Penguins of Madagascar: G.I. Joe’s en tuxedo
Ah! Ça fait du bien de refaire une chronique. Je n’avais rien posté depuis plus d’un mois. Là je me dis, il est temps et pour marquer le coup, je vais chroniquer quelque chose de différent: un dessin animé.
Bon, vous me connaissez, ou pas, je suis un peu nostalgique des dessins animés à l’ancienne. Vous savez, quand c’était plus “dessin” que “animé”. Cependant, je ne suis pas un extremiste non plus et des chefs d’oeuvres comme Monster Inc. sont dans mon top 20 des films ever.
Penguins of Madagascar était un bon choix. Je vous le dis d’emblé si ça peut vous sauver un peu de temps. Hormis le fait que tout au long du film ils ne sont jamais à Madagascar, puisque c’est basé sur la série TV du même nom. Un peu déçu car je voulais voir le pays dont est originaire un de mes amis. Tant pis, faudra aller visiter par moi-même.
Le pitch en gros: nous suivons la génèse puis le fait d'armes le plus marquant d’une troupe de joyeux pingouins qui sont en fait une unité d’élite aux missions assez peu conventionnelles. Comme trouver la dernière vending machine proposant leurs biscuits appéritifs fromagers préférés.
Ils sont un peu comme les Beatles meet Archer. Avec la même classe, mais sans l’alcool.
Tout commence sur la banquise. 3 des 4 héros sont enfants/pré-ados et se rendent compte qu'un oeuf est abandonné.

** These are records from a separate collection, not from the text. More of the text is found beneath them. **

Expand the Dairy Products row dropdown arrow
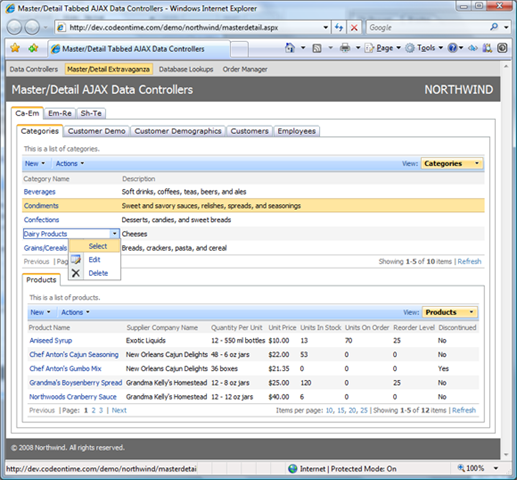 [x=114, y=234]
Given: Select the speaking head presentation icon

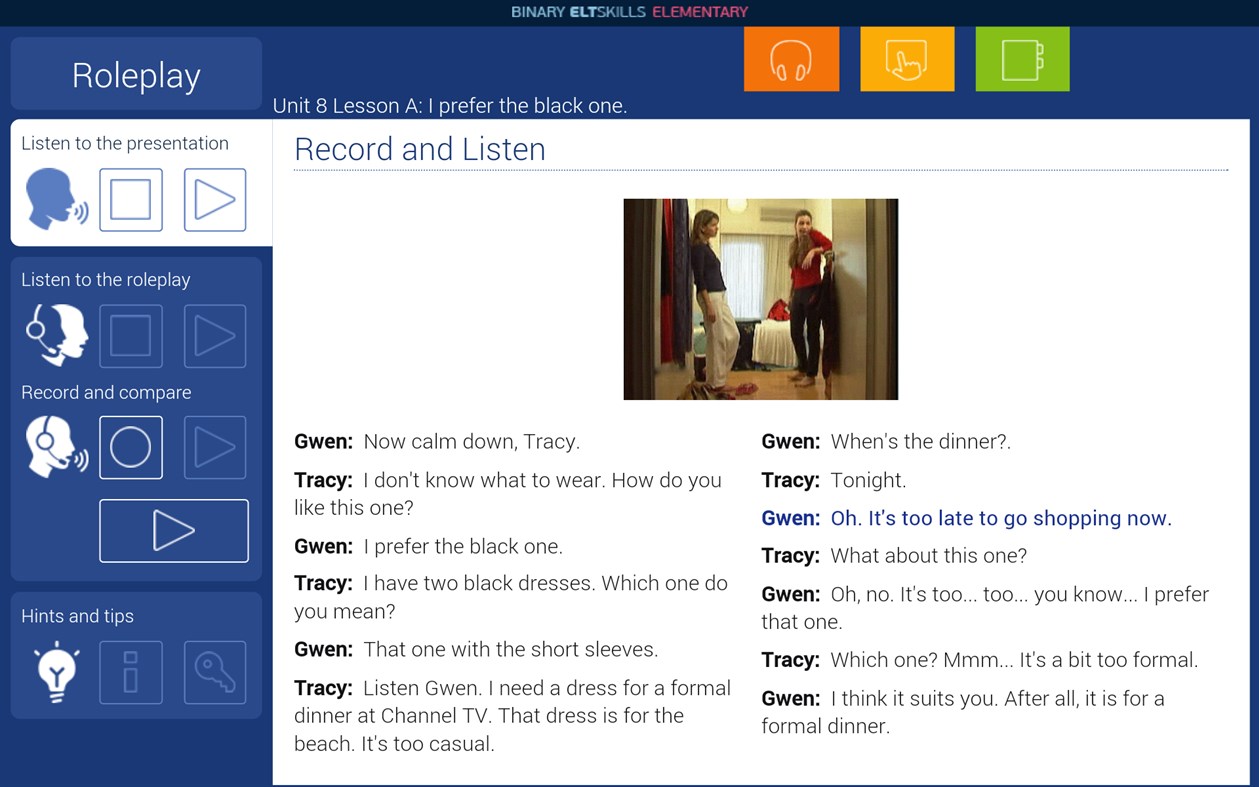Looking at the screenshot, I should pos(55,199).
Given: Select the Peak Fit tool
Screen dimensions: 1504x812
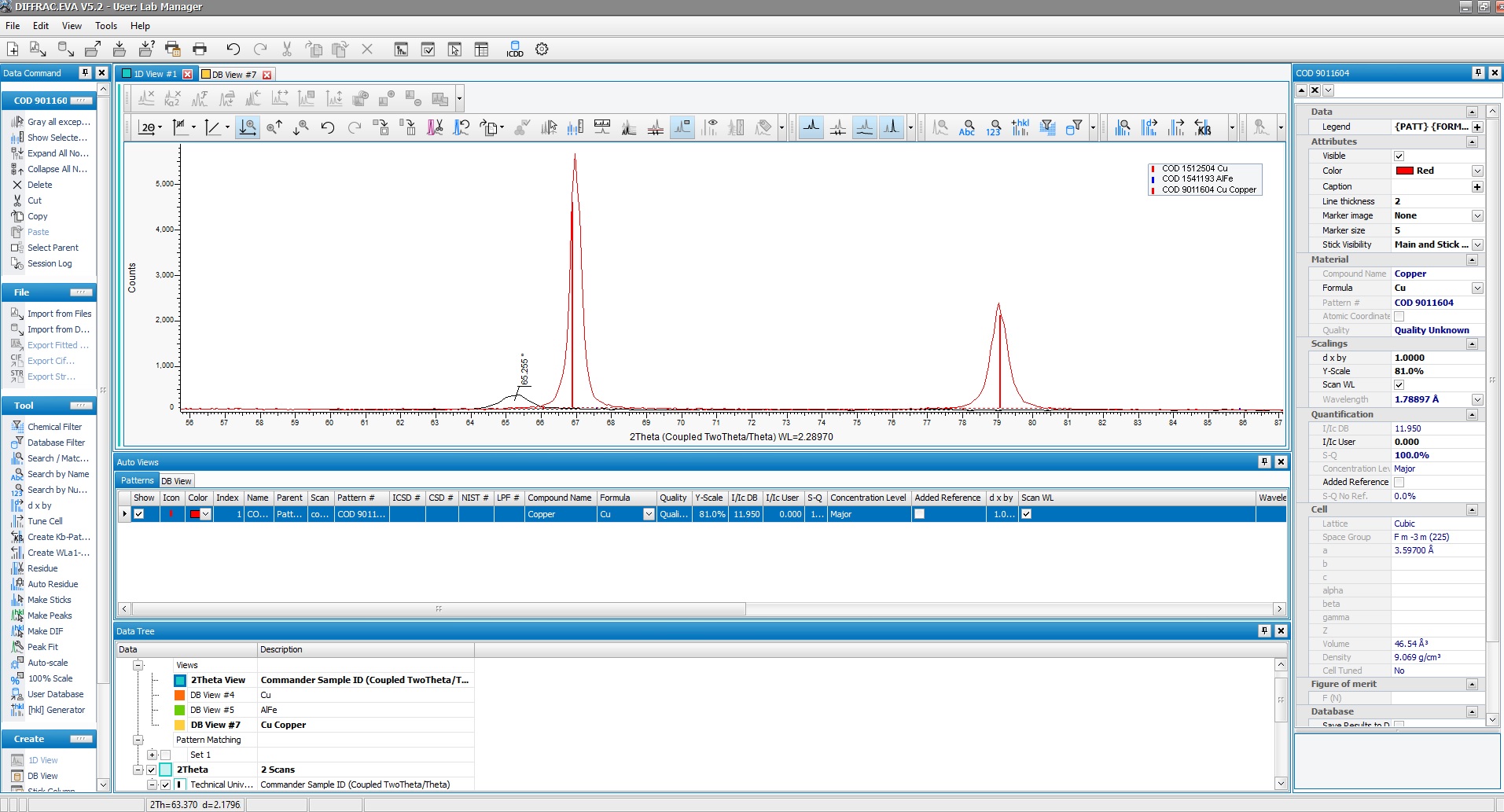Looking at the screenshot, I should coord(42,647).
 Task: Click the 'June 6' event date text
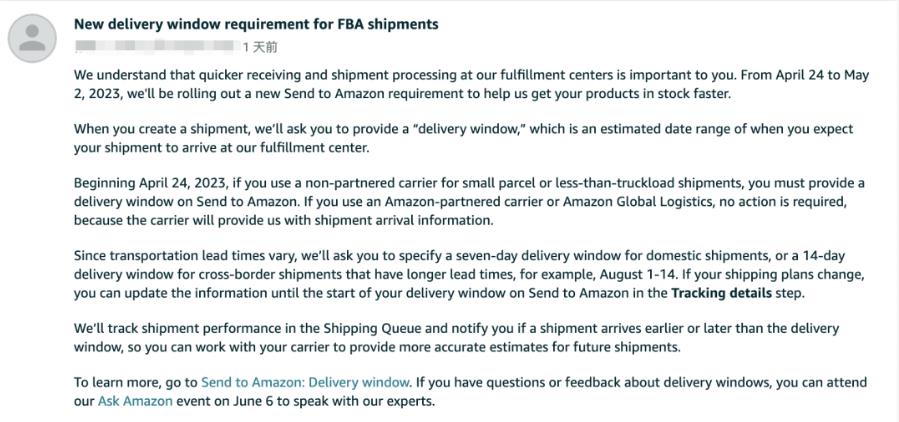[254, 401]
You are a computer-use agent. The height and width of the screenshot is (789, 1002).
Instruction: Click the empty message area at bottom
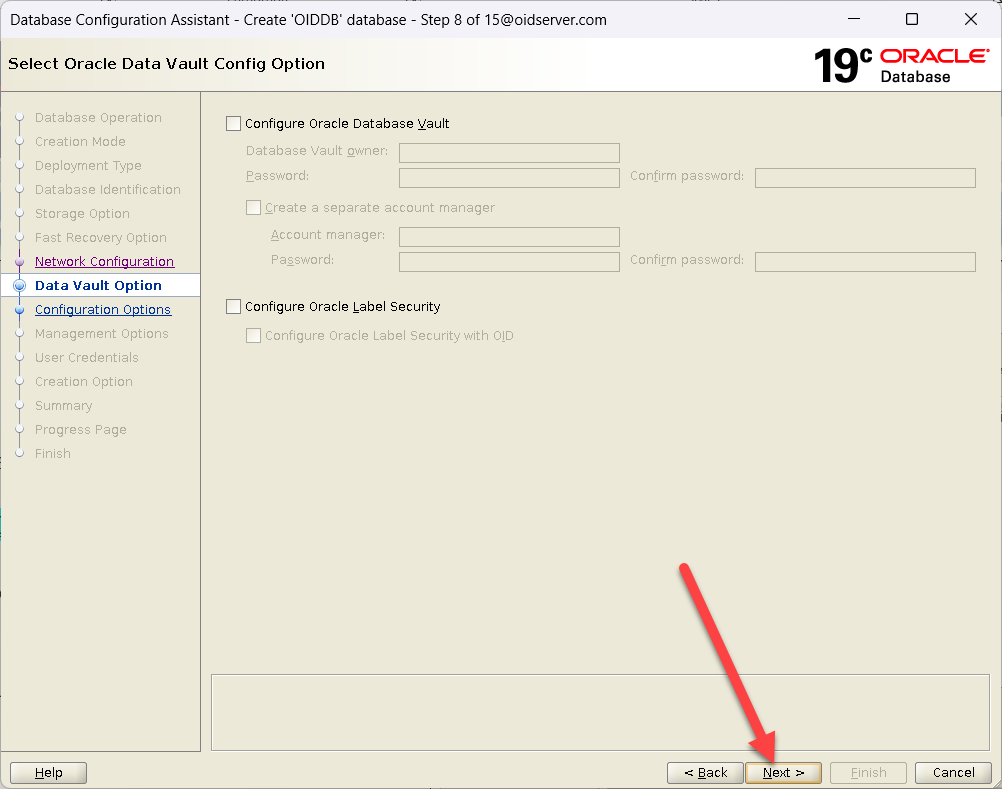pyautogui.click(x=600, y=712)
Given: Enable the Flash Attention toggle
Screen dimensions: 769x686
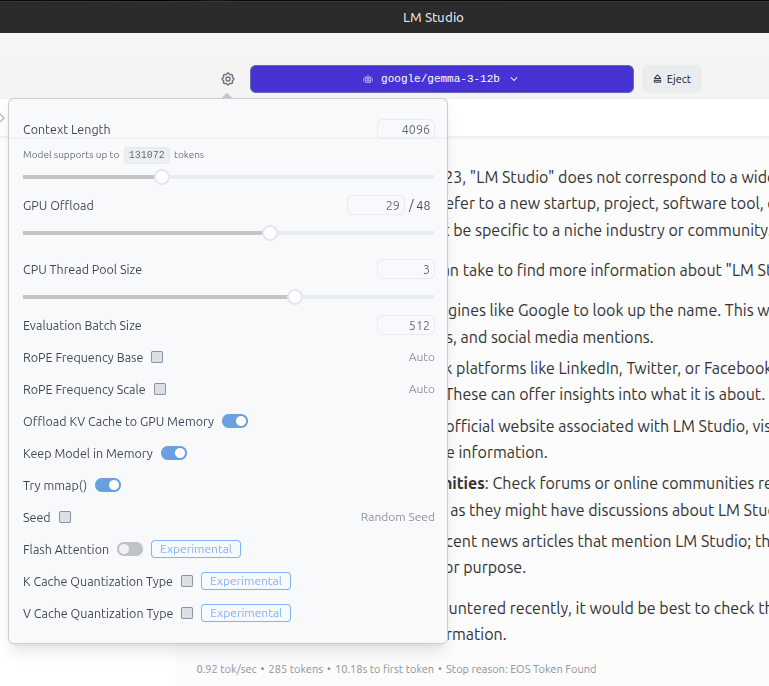Looking at the screenshot, I should pyautogui.click(x=130, y=549).
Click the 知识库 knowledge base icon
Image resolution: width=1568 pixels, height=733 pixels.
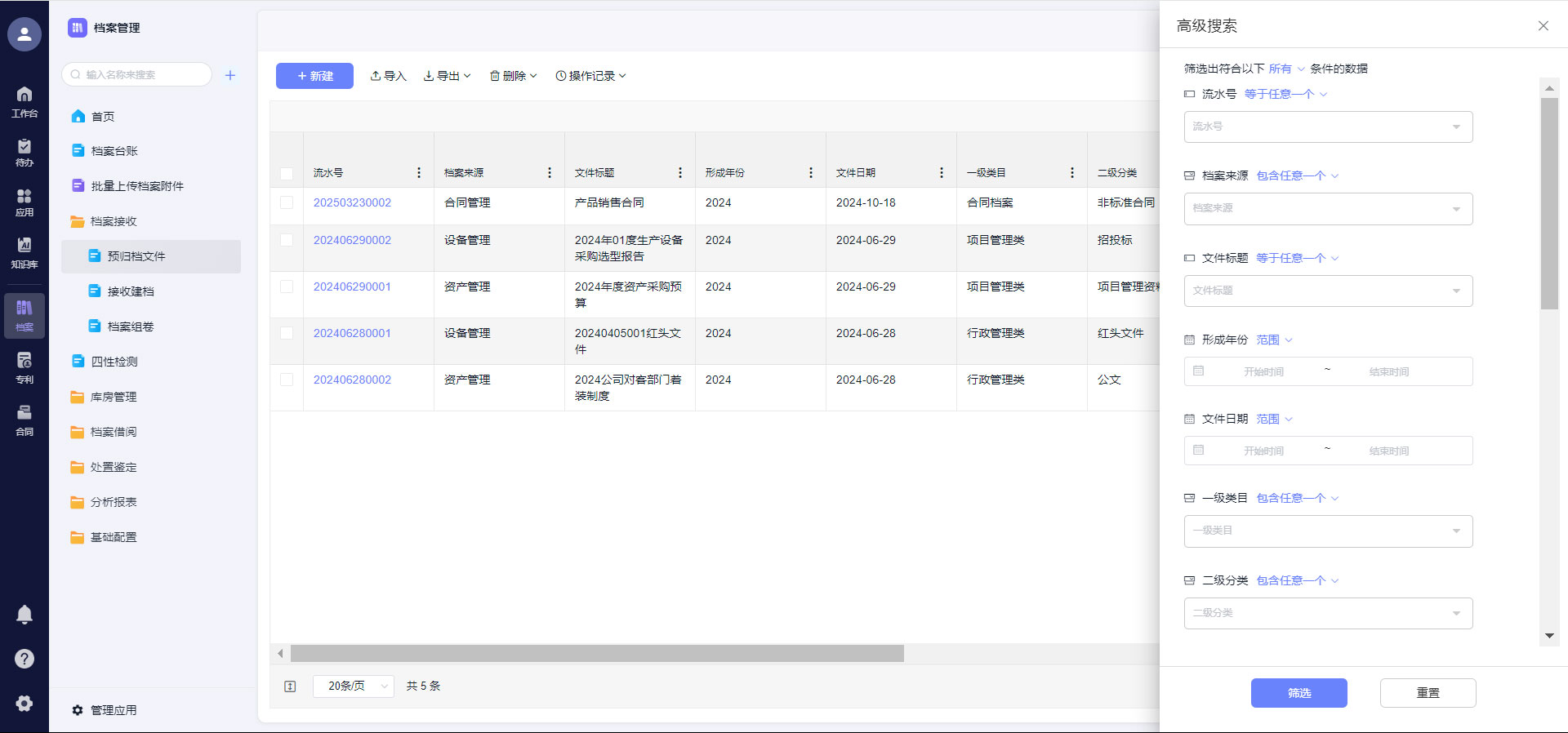point(24,252)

Prenant soin de lui, ils deviennent de facto la famille du bébé qui prendra forme à l’éclosion du-dit oeuf.
Allant d'aventures en aventures, ou du moins c’est ce que nous laisse comprendre le film, nos héros sont désormais rendus adultes et par malchance se retrouvent pingouins-nappés par un grand méchant qui veut se venger.
On s’entend, c’est Dreamworks aux manettes donc le méchant est quand même assez relax et pas trop hideux. C’est un poulpe en fait. Un poulpe savant fou pour être précis.
Long story short comme disent nos amis anglophones, à chaque zoo où il est passé, il s’est fait voler la vedette par les petits pingouins parce qu’ils sont trop mignons! (phrase à dire avec la voix qui monte dans les aigus)
Je ne veux pas vous voler le punch, ni l’histoire d’ailleurs, mais sachez qu’une autre unité d’élite appellée North Wind et emmenée par Benedict Cumberbatch (au niveau de la voix) va faire équipe, bon an mal an, avec nos alcidés favoris.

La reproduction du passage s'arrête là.